- [TEXT EXTRACT]:
Session 4.3 — Mean & Variance (Continuous)
Expected value (mean) for a continuous variable
In words.
- The mean is the long‑run balance point of the distribution.
- Weight each value \(x\) by how likely it is (its density) and integrate.
\(E[X]=\int_{-\infty}^{\infty} x\,f(x)\,dx.\)
Variance and the shortcut formula
In words.
- Variance measures typical squared distance from the mean.
- Shortcut: compute \(E[X^2]\) and subtract \(\mu^2\).
\(\operatorname{Var}(X)=E[(X-\mu)^2]=\int (x-\mu)^2f(x)dx=E[X^2]-\mu^2.\)
Session 4.4 — Uniform(a,b)
Definition of Uniform(a,b)
In words.
- All values between \(a\) and \(b\) are equally likely; nothing outside.
\(f(x)=\frac{1}{b-a}\) for \(a\le x\le b\); 0 otherwise.
Mean and variance for Uniform(a,b)
In words.
- The mean is the midpoint; spread grows with the length of the interval.
\(E[X]=\tfrac{a+b}{2}\), \(\operatorname{Var}(X)=\tfrac{(b-a)^2}{12}.\)
Session 4.5 — Normal & z‑Scores
What is a z‑score (standardization)?
In words.
- It tells you how many standard deviations a value is from the mean.
- Use it to convert any Normal(\(\mu,\sigma\)) to Standard Normal.
\(z=\dfrac{x-\mu}{\sigma}\). If \(X\sim N(\mu,\sigma^2)\), then \(Z=\frac{X-\mu}{\sigma}\sim N(0,1).\)
Using \(\Phi\) for Normal probabilities
In words.
- Convert to \(Z\), then use \(\Phi\) (or Excel
NORM.DIST). Between two values? subtract two CDFs.
\(P(a\le X\le b)=\Phi(\tfrac{b-\mu}{\sigma})-\Phi(\tfrac{a-\mu}{\sigma}).\)
Empirical 68–95–99.7% rule
In words.
- About 68% within 1 sd of the mean, 95% within 2 sd, 99.7% within 3 sd.
\(P(|X-\mu|\le k\sigma)\approx 0.68,0.95,0.997\) for \(k=1,2,3\) when \(X\) is roughly Normal.
Quantiles / percentiles for Normal
In words.
- Find the \(z\) with area \(p\) to the left, then un‑standardize back to \(x\).
\(x_p=\mu+\sigma z_p\), where \(z_p=\Phi^{-1}(p)\) (Excel: NORM.INV(p,μ,σ)).
Session 4.7 — Exponential(λ)

- [INFORMATION SHOWN]:

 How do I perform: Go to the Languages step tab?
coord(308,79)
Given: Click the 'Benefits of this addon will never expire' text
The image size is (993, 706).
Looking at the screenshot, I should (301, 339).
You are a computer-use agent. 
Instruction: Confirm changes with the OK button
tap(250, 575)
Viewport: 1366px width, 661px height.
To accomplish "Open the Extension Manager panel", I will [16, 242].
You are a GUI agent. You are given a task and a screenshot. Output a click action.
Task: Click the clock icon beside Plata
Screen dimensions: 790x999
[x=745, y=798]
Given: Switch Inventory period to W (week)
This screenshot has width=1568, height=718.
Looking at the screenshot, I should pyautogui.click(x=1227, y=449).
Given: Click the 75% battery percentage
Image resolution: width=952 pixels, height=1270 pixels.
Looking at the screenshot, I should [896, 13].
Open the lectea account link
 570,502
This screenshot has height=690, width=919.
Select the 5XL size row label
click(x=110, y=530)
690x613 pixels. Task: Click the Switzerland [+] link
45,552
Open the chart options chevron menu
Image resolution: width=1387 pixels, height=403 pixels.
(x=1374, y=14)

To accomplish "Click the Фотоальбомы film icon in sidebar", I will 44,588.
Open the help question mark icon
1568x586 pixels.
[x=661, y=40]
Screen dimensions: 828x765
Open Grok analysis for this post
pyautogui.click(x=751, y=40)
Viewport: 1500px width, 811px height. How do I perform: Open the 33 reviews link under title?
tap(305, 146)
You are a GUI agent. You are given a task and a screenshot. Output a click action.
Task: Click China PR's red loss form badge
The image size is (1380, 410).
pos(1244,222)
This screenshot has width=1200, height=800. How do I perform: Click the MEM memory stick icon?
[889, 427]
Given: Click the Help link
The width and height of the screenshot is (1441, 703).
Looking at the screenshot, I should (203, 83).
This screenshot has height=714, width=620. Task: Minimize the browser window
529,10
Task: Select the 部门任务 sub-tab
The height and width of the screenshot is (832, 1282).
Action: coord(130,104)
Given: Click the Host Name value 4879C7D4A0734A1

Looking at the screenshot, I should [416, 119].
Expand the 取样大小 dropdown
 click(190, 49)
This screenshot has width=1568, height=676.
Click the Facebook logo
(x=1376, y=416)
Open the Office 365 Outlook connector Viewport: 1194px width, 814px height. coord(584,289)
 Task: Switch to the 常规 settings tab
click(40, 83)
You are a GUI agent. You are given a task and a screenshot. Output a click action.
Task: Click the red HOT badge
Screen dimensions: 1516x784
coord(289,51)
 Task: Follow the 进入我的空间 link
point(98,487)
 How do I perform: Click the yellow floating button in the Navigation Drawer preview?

- [WRITTEN TASKS]:
a. Reproduce the statistics session notes word for word, beginning at the words "Session 4.3 —" and stopping after "4.4 — Uniform(a,b)".
b. Resume the statistics session notes at the point where they end.
The lines are not needed for anything that comes after them.

- [EXPECTED OUTPUTS]:
a.
Session 4.3 — Mean & Variance (Continuous)
Expected value (mean) for a continuous variable
In words.
- The mean is the long‑run balance point of the distribution.
- Weight each value \(x\) by how likely it is (its density) and integrate.
\(E[X]=\int_{-\infty}^{\infty} x\,f(x)\,dx.\)
Variance and the shortcut formula
In words.
- Variance measures typical squared distance from the mean.
- Shortcut: compute \(E[X^2]\) and subtract \(\mu^2\).
\(\operatorname{Var}(X)=E[(X-\mu)^2]=\int (x-\mu)^2f(x)dx=E[X^2]-\mu^2.\)
Session 4.4 — Uniform(a,b)

b.
Definition and key summaries of Exponential(λ)
In words.
- Models waiting times between random arrivals; only supports nonnegative times.
- One parameter: the rate \(\lambda\) per time unit.
\(f(x)=\lambda e^{-\lambda x}\) for \(x\ge 0\); \(E[X]=1/\lambda\), \(\operatorname{Var}(X)=1/\lambda^2\).
Memoryless property
In words.
- Past waiting doesn’t change future waiting. “No aging.”
\(P(X>s+t\mid X>s)=P(X>t)\). Among continuous distributions, only Exponential has this.
Session 4.10 — Lognormal
What is a lognormal variable?
In words.
- A positive, right‑skewed variable whose log is Normal.
- Common for income, prices, failure times when multiplicative effects matter.
If \(\ln Y\sim N(\mu,\sigma^2)\), then \(Y\) is lognormal.
Key summaries for lognormal
In words.
- Median equals the geometric mean; mean is larger because of right tail.
\(\operatorname{median}(Y)=e^{\mu}\), \(E[Y]=e^{\mu+\sigma^2/2}\), \(\operatorname{mode}=e^{\mu-\sigma^2}.\)
Why log‑transform skewed data?
In words.
- Taking logs reduces right‑skew, making distributions more symmetric and easier to model.
If \(Y\) is lognormal, then \(\ln Y\sim N(\mu,\sigma^2)\) (approximately symmetric).
Session 5.1 — Joint Distributions
Joint pmf/pdf
In words.
- Describes the probability for pairs \((X,Y)\), not each alone.
\(f_{X,Y}(x,y)\ge 0\), with total probability 1 (sum or integral over support).
Marginal distributions
In words.
- What each variable does by itself — totals across the other variable.
Discrete: \(f_X(x)=\sum_y f_{X,Y}(x,y)\). Continuous: \(f_X(x)=\int f_{X,Y}(x,y)\,dy\). Likewise for \(f_Y\).
Support checks and totals
In words.
- Probabilities must be nonnegative and the table/region must sum/integrate to 1.
\(\sum_{x}\sum_{y} f_{X,Y}(x,y)=1\) (discrete) or \(\int\!\int f_{X,Y}(x,y)\,dx\,dy=1\) (continuous).
Session 5.2 — Conditional Distributions
Conditional pmf/pdf
In words.
- Update your distribution for \(Y\) after learning a value of \(X\).
\(f_{Y|X}(y|x)=\dfrac{f_{X,Y}(x,y)}{f_X(x)}\) when \(f_X(x)>0\). (Replace sums/integrals appropriately.)
Conditional expectation
In words.
- The average of \(Y\) among cases with the same \(X=x\).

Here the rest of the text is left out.